What to work on
Go through the entries below and collect each line with the string "will" in it.

(Records drawn from a dataset)
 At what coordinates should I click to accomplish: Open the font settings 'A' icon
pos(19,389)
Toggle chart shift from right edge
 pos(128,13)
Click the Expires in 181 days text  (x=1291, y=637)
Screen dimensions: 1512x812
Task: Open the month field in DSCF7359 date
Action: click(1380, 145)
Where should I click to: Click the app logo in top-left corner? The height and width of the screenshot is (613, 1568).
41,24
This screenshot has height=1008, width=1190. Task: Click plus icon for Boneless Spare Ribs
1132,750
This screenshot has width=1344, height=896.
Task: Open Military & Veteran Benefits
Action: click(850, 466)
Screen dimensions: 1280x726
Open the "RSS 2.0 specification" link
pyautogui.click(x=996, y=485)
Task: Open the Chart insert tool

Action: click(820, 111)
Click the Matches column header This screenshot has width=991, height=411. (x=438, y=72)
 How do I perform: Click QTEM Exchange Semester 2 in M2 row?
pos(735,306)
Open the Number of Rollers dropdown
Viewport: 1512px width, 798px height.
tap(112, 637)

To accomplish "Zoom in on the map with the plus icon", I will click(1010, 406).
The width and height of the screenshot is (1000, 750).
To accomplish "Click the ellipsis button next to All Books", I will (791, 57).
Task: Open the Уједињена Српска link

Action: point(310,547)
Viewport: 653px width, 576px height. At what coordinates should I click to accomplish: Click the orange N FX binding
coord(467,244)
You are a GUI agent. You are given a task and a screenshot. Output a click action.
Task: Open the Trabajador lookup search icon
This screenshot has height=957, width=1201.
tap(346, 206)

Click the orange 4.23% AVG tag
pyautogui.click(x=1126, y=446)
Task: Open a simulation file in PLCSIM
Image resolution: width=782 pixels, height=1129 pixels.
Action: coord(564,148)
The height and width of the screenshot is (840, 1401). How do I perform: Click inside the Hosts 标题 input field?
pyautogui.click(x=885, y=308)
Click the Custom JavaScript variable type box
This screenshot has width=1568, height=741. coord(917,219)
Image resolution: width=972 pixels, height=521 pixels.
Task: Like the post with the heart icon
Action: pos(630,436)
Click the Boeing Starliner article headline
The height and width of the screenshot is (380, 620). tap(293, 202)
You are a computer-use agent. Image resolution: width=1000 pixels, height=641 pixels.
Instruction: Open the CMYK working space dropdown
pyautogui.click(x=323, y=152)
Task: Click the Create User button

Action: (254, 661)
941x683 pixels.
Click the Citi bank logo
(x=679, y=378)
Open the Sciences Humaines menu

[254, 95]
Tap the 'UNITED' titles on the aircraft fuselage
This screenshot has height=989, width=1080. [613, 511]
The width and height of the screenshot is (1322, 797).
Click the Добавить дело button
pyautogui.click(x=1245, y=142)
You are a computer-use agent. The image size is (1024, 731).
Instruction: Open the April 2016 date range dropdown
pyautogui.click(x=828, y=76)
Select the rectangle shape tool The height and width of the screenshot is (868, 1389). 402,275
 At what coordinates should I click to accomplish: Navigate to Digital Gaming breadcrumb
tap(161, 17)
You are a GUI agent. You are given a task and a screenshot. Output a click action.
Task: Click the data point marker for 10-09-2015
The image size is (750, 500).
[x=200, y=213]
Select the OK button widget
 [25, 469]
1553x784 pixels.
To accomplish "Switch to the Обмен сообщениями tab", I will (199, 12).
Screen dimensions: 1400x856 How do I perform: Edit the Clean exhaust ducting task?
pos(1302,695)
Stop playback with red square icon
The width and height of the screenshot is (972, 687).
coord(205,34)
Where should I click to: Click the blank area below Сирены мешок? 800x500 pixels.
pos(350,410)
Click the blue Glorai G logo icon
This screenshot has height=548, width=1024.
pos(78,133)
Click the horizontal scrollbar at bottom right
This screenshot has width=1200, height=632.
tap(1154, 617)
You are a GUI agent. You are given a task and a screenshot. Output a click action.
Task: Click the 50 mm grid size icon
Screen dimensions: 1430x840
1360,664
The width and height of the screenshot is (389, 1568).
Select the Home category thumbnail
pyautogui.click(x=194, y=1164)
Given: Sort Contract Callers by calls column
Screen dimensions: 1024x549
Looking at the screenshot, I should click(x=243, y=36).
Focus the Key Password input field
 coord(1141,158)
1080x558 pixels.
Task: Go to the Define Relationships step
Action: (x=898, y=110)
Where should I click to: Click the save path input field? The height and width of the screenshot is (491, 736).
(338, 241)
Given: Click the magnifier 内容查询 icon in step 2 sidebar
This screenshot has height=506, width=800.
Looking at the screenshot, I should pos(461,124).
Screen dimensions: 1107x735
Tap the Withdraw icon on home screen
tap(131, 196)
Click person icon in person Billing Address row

Solution to the exercise
To accomplish "Zoom in on the map with the plus icon", I will click(1010, 406).
To accomplish "Click the ellipsis button next to All Books", I will (791, 57).
To accomplish "Switch to the Обмен сообщениями tab", I will (199, 12).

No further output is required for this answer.